[[ RAW DATA, beginning ]]
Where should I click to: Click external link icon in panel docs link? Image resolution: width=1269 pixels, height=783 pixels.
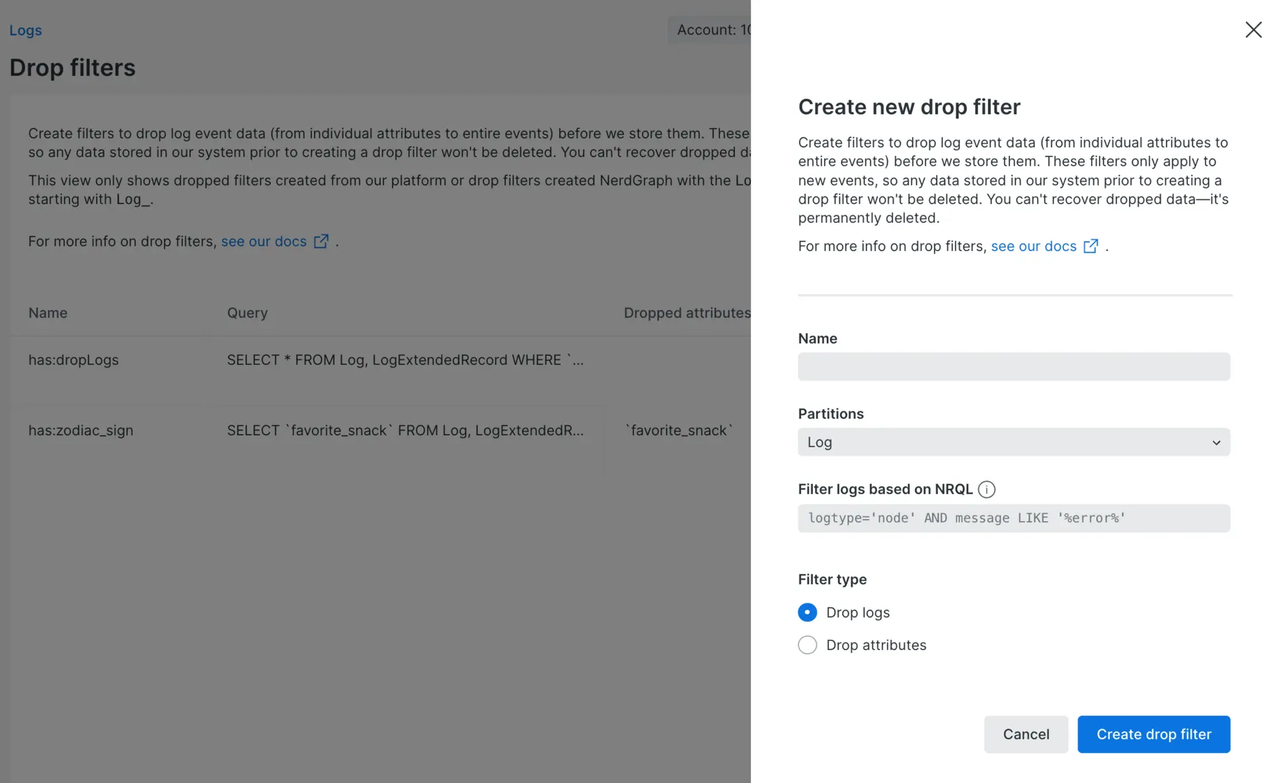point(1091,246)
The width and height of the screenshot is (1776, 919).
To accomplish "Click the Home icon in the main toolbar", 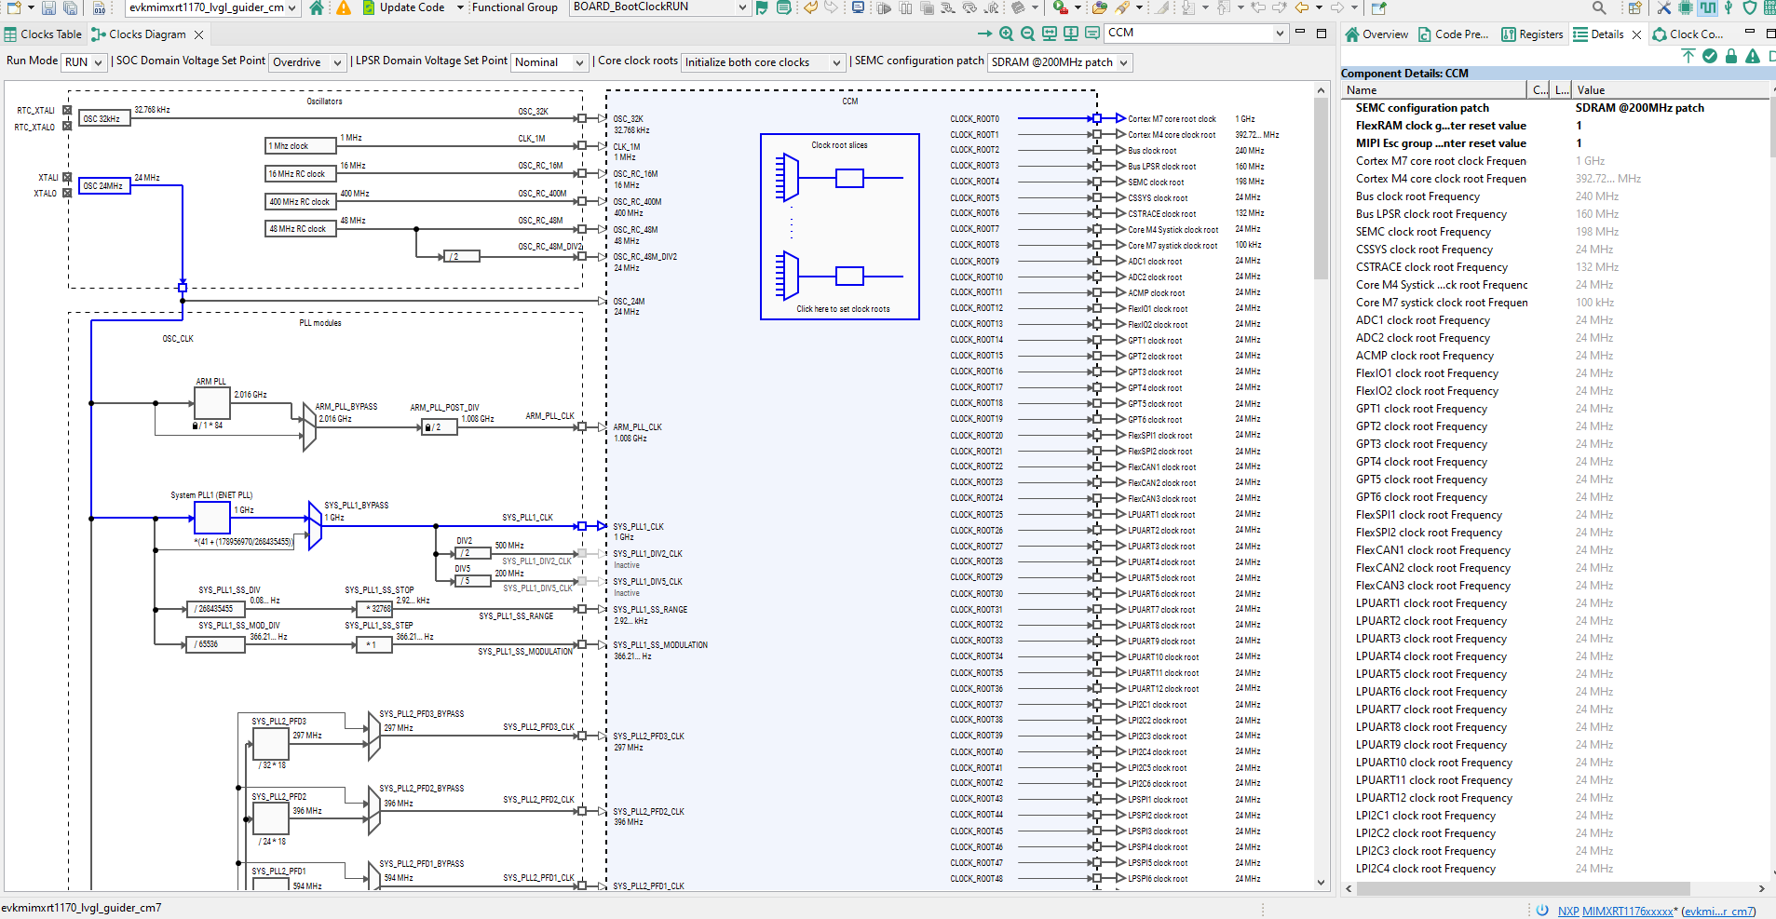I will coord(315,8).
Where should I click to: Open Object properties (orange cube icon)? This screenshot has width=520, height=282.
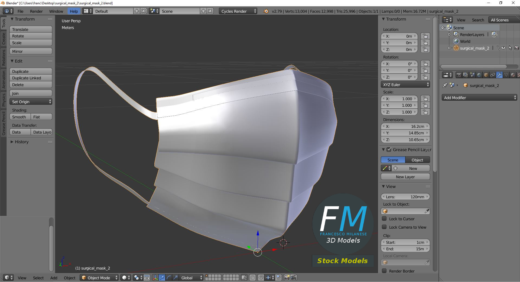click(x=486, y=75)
[[ RAW DATA, end ]]
ACTION ITEM:
Copy nothing but the lines from the line holding "Where should I click to: Open" through the last line of the entries, exactly, while leaving out the pictures.

WRITTEN REPLY:
Where should I click to: Open Object properties (orange cube icon)? This screenshot has width=520, height=282.
click(x=486, y=75)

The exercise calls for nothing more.